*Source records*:

--------------------------------

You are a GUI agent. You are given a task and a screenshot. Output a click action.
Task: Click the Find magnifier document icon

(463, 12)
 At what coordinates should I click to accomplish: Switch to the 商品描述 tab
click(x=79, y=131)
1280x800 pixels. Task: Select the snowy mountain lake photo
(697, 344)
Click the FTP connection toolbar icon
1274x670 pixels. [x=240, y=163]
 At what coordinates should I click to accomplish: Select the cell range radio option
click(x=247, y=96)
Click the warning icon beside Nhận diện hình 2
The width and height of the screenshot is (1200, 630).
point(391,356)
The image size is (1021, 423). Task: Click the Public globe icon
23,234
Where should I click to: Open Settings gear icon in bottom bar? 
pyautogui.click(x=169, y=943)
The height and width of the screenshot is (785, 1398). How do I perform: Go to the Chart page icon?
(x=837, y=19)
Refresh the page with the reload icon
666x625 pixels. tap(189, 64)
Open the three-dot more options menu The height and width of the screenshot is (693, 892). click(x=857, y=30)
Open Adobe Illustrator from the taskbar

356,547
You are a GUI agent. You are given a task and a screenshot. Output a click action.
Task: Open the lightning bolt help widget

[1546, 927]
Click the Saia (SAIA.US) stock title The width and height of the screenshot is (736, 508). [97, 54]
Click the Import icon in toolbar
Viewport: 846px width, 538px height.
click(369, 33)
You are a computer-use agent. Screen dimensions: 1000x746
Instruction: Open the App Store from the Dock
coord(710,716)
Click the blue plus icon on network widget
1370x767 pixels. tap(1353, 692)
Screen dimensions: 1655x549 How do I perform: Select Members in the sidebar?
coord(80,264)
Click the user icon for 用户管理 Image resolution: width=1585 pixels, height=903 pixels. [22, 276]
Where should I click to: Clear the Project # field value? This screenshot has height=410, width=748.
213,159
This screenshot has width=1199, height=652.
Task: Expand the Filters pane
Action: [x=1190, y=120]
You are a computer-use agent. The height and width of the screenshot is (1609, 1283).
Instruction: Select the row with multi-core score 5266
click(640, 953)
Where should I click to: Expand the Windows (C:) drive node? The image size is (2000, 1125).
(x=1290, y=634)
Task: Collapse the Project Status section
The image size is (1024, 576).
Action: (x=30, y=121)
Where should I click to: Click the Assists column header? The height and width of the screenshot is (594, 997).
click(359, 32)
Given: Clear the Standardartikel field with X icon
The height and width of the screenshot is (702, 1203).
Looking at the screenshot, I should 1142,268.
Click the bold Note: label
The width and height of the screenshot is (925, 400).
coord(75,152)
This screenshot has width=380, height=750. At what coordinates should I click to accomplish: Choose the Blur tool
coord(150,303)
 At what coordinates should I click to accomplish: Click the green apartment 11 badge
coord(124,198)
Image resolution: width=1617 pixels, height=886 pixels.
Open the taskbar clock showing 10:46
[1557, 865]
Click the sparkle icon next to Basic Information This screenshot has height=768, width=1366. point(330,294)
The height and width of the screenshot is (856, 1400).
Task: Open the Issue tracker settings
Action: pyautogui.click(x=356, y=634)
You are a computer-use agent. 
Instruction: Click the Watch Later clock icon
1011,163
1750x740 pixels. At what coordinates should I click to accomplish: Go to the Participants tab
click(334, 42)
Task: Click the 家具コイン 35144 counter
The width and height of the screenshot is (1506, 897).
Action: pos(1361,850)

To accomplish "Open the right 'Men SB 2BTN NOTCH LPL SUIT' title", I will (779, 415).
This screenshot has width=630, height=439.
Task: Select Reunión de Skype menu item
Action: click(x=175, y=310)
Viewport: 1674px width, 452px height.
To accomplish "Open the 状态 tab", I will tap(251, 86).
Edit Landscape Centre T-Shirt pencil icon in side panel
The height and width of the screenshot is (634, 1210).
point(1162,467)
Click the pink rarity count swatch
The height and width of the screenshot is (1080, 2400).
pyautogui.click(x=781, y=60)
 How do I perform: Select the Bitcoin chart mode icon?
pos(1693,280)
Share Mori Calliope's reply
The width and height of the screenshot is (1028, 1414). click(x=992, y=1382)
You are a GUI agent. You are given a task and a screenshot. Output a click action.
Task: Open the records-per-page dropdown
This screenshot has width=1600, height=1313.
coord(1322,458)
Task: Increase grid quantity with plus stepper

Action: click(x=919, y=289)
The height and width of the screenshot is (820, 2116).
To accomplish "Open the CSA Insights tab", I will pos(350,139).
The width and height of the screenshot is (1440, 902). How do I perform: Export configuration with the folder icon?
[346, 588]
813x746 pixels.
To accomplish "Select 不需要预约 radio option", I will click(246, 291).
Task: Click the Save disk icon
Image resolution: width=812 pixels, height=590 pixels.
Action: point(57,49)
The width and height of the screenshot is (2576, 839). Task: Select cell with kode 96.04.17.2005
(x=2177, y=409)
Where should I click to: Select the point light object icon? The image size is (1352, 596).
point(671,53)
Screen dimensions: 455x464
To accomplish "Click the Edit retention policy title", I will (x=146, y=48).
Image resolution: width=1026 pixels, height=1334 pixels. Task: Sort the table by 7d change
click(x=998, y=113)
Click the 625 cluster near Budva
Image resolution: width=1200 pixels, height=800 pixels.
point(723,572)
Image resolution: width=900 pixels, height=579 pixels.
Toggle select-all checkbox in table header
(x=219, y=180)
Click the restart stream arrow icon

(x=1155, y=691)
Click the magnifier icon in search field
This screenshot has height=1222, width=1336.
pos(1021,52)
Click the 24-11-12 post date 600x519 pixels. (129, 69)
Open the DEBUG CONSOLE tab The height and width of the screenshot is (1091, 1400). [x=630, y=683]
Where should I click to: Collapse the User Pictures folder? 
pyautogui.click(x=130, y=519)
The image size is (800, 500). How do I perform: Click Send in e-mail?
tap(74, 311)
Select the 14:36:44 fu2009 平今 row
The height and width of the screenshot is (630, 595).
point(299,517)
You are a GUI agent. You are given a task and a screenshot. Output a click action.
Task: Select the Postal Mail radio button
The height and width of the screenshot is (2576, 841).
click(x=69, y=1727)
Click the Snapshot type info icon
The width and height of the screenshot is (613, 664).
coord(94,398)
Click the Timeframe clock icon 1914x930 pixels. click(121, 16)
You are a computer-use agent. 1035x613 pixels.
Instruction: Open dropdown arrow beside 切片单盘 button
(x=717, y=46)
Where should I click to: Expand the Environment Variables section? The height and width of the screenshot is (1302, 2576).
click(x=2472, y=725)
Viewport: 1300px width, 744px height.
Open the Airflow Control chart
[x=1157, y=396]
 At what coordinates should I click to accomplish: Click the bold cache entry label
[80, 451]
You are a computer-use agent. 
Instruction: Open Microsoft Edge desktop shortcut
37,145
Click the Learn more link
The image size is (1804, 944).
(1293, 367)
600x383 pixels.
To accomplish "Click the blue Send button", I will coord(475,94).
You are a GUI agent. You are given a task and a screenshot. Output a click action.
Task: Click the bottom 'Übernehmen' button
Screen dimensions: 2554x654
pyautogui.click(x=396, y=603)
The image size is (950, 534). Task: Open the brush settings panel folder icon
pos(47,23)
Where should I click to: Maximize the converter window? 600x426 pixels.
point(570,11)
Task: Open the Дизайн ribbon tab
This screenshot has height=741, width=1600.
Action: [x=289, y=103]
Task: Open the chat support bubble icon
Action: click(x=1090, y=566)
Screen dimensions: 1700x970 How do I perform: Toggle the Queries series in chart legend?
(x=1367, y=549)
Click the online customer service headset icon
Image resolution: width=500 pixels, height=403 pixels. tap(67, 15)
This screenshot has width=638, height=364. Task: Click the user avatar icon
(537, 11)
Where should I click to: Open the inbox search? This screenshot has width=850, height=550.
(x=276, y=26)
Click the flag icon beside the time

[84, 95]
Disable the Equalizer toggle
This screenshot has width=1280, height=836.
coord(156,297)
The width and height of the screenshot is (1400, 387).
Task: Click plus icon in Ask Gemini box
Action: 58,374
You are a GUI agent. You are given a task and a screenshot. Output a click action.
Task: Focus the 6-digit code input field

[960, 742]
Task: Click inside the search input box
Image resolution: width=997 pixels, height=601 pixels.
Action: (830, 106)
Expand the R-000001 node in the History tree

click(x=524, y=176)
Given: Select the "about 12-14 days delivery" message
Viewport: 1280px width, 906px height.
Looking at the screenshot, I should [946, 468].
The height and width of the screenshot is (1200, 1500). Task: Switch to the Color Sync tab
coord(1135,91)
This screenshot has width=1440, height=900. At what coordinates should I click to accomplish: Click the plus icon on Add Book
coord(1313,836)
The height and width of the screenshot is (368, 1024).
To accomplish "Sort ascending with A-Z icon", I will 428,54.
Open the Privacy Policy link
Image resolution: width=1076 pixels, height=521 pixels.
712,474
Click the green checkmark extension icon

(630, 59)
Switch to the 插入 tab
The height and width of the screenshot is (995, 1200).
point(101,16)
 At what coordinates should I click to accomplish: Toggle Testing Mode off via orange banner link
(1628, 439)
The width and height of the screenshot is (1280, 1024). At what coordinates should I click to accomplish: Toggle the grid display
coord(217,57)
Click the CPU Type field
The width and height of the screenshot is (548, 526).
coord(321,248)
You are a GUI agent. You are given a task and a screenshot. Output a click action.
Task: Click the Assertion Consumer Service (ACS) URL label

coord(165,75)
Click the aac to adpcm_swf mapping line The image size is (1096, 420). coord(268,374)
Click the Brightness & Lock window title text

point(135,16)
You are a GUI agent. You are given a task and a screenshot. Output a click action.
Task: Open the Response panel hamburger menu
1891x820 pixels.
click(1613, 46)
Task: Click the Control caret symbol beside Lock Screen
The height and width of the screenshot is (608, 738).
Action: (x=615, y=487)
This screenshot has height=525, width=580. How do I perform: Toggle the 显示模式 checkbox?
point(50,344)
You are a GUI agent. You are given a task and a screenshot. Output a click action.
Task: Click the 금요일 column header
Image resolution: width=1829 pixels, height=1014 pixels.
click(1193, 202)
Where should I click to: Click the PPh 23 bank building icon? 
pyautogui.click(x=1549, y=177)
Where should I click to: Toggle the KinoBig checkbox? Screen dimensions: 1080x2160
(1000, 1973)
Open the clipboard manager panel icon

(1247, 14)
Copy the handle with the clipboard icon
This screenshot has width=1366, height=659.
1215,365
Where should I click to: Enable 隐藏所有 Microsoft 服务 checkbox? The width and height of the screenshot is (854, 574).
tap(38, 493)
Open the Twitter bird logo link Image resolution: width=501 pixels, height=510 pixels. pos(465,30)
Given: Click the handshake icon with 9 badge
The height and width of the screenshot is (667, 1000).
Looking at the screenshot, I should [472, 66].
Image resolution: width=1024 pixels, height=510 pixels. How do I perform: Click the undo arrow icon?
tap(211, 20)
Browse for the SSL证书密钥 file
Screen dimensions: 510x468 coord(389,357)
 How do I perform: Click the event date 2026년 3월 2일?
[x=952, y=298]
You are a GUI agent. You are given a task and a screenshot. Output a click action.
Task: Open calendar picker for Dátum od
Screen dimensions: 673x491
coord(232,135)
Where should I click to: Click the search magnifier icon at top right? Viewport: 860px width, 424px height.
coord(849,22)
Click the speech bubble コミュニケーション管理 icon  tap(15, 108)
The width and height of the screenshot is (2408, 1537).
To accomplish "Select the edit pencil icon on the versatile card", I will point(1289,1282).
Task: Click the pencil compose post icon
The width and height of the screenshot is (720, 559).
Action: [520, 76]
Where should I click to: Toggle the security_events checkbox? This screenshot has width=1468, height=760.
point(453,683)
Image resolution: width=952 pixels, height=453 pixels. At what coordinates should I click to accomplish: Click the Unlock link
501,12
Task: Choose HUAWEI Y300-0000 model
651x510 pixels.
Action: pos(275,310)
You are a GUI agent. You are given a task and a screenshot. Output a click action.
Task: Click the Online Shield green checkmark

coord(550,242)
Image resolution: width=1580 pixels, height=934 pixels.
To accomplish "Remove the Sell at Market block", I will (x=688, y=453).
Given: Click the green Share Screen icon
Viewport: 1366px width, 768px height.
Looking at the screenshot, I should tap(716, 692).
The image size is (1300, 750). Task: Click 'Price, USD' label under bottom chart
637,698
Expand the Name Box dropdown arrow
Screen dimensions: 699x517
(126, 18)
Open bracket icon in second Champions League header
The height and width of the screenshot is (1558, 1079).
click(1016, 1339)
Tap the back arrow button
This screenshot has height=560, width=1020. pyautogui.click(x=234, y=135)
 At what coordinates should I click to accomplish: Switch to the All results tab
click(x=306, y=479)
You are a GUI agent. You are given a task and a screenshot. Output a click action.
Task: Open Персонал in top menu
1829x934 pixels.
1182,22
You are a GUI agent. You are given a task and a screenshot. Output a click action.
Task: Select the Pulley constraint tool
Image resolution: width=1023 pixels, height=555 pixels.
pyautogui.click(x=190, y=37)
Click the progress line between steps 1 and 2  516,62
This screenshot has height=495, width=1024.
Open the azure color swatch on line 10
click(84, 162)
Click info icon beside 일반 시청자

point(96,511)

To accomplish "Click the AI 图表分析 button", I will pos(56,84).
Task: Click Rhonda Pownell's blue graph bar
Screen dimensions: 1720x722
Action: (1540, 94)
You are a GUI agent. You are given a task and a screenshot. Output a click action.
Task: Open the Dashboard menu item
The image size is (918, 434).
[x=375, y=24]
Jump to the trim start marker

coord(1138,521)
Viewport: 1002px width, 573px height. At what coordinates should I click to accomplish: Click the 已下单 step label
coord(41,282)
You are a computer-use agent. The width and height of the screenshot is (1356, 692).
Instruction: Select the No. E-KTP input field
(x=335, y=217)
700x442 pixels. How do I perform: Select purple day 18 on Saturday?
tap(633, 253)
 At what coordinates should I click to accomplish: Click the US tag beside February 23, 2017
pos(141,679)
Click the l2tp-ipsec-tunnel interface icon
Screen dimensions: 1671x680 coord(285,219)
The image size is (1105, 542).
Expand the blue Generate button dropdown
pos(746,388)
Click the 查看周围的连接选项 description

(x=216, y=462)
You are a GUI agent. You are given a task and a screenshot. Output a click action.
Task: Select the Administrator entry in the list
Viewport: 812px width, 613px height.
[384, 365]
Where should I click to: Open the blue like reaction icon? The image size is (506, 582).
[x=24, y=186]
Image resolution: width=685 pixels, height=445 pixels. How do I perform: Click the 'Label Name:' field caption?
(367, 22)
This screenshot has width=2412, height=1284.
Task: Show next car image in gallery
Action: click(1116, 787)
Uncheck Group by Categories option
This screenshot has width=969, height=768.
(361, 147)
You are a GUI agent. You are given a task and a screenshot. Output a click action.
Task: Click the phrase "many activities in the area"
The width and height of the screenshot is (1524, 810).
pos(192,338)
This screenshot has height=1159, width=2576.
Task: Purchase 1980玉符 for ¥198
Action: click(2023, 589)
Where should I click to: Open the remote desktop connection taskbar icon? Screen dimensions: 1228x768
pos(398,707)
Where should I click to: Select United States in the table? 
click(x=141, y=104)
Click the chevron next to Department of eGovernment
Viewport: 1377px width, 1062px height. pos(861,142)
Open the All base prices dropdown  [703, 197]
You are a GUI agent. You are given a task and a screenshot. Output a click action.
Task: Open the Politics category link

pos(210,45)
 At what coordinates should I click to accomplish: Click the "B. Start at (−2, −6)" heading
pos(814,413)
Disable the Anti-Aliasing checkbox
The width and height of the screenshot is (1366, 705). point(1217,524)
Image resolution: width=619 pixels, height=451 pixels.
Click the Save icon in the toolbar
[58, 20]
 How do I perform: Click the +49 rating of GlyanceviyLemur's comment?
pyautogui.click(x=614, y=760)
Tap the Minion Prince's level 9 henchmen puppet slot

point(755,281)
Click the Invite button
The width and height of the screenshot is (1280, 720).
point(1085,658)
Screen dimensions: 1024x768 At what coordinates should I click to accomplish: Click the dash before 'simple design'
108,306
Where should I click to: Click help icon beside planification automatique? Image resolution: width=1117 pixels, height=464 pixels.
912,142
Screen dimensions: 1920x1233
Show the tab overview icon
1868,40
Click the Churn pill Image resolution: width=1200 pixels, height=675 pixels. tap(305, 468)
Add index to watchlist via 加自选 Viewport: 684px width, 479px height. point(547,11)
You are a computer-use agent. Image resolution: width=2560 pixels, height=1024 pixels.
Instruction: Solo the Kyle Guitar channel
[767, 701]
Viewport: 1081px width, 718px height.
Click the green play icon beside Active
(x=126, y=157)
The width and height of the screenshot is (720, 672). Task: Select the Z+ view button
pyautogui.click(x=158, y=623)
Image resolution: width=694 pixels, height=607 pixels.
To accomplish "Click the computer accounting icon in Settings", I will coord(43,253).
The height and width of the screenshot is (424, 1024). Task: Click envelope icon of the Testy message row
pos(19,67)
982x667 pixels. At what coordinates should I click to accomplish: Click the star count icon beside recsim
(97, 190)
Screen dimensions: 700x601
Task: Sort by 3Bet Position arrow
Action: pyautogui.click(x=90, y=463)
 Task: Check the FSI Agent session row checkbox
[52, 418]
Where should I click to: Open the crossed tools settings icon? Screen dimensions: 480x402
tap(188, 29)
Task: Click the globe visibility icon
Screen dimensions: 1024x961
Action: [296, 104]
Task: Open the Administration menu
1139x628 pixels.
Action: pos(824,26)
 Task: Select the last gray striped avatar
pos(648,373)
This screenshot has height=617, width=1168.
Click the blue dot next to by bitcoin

--------------------------------

*AIM OF THE EXERCISE*:
Across all the records above, how many lines hold the word "pencil"? Answer with only that number.

*RESPONSE BOX*:
3